#### How to complete this task
Every line of the material that follows must be printed again exactly.

#### Material for this exercise
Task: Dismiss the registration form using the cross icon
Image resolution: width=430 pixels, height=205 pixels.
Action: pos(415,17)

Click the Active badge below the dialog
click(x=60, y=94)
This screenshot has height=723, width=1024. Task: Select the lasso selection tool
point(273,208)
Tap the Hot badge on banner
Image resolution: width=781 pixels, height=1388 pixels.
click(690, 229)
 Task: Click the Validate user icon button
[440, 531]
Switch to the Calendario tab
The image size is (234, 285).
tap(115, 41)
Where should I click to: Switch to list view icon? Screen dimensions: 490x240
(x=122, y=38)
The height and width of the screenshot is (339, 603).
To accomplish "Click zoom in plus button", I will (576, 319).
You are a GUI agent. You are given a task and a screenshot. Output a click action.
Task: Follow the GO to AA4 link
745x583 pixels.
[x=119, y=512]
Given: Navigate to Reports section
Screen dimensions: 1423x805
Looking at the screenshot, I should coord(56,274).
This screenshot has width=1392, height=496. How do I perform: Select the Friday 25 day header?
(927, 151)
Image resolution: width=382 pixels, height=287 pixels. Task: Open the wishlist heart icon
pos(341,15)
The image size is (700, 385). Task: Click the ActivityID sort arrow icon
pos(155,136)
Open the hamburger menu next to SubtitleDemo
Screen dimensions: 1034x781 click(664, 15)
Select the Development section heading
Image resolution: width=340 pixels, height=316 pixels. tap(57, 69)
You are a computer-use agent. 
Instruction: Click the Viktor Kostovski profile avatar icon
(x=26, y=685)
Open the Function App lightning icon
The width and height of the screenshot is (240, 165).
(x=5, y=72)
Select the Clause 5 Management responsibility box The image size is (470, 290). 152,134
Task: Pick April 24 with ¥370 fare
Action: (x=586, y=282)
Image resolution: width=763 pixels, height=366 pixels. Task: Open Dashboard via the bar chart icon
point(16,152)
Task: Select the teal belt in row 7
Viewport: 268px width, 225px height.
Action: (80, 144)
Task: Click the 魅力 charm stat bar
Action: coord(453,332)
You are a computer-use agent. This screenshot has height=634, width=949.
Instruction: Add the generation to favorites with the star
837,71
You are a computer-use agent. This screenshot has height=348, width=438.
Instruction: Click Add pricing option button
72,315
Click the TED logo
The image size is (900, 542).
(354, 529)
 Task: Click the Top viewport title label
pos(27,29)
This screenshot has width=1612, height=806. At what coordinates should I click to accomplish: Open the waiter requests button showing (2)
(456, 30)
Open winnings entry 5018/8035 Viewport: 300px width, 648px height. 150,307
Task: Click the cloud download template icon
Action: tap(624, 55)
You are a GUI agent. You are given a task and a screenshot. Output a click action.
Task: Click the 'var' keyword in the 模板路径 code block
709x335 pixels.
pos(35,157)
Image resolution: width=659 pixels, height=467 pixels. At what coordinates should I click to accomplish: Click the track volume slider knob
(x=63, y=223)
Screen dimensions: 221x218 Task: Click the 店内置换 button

#### Written answer
Task: Dismiss the registration form using the cross icon
Image resolution: width=430 pixels, height=205 pixels.
Action: pos(415,17)

Click the Active badge below the dialog
click(x=60, y=94)
This screenshot has height=723, width=1024. Task: Select the lasso selection tool
point(273,208)
Tap the Hot badge on banner
Image resolution: width=781 pixels, height=1388 pixels.
click(690, 229)
 Task: Click the Validate user icon button
[440, 531]
Switch to the Calendario tab
The image size is (234, 285).
tap(115, 41)
Where should I click to: Switch to list view icon? Screen dimensions: 490x240
(x=122, y=38)
The height and width of the screenshot is (339, 603).
To accomplish "Click zoom in plus button", I will (576, 319).
You are a GUI agent. You are given a task and a screenshot. Output a click action.
Task: Follow the GO to AA4 link
745x583 pixels.
[x=119, y=512]
Given: Navigate to Reports section
Screen dimensions: 1423x805
Looking at the screenshot, I should coord(56,274).
This screenshot has width=1392, height=496. How do I perform: Select the Friday 25 day header?
(927, 151)
Image resolution: width=382 pixels, height=287 pixels. Task: Open the wishlist heart icon
pos(341,15)
The image size is (700, 385). Task: Click the ActivityID sort arrow icon
pos(155,136)
Open the hamburger menu next to SubtitleDemo
Screen dimensions: 1034x781 click(664, 15)
Select the Development section heading
Image resolution: width=340 pixels, height=316 pixels. tap(57, 69)
You are a computer-use agent. 
Instruction: Click the Viktor Kostovski profile avatar icon
(x=26, y=685)
Open the Function App lightning icon
The width and height of the screenshot is (240, 165).
(x=5, y=72)
Select the Clause 5 Management responsibility box The image size is (470, 290). 152,134
Task: Pick April 24 with ¥370 fare
Action: (x=586, y=282)
Image resolution: width=763 pixels, height=366 pixels. Task: Open Dashboard via the bar chart icon
point(16,152)
Task: Select the teal belt in row 7
Viewport: 268px width, 225px height.
Action: (80, 144)
Task: Click the 魅力 charm stat bar
Action: coord(453,332)
You are a computer-use agent. This screenshot has height=634, width=949.
Instruction: Add the generation to favorites with the star
837,71
You are a computer-use agent. This screenshot has height=348, width=438.
Instruction: Click Add pricing option button
72,315
Click the TED logo
The image size is (900, 542).
(354, 529)
 Task: Click the Top viewport title label
pos(27,29)
This screenshot has width=1612, height=806. At what coordinates should I click to accomplish: Open the waiter requests button showing (2)
(456, 30)
Open winnings entry 5018/8035 Viewport: 300px width, 648px height. 150,307
Task: Click the cloud download template icon
Action: tap(624, 55)
You are a GUI agent. You are given a task and a screenshot. Output a click action.
Task: Click the 'var' keyword in the 模板路径 code block
709x335 pixels.
pos(35,157)
Image resolution: width=659 pixels, height=467 pixels. At what coordinates should I click to accomplish: Click the track volume slider knob
(x=63, y=223)
Screen dimensions: 221x218 Task: Click the 店内置换 button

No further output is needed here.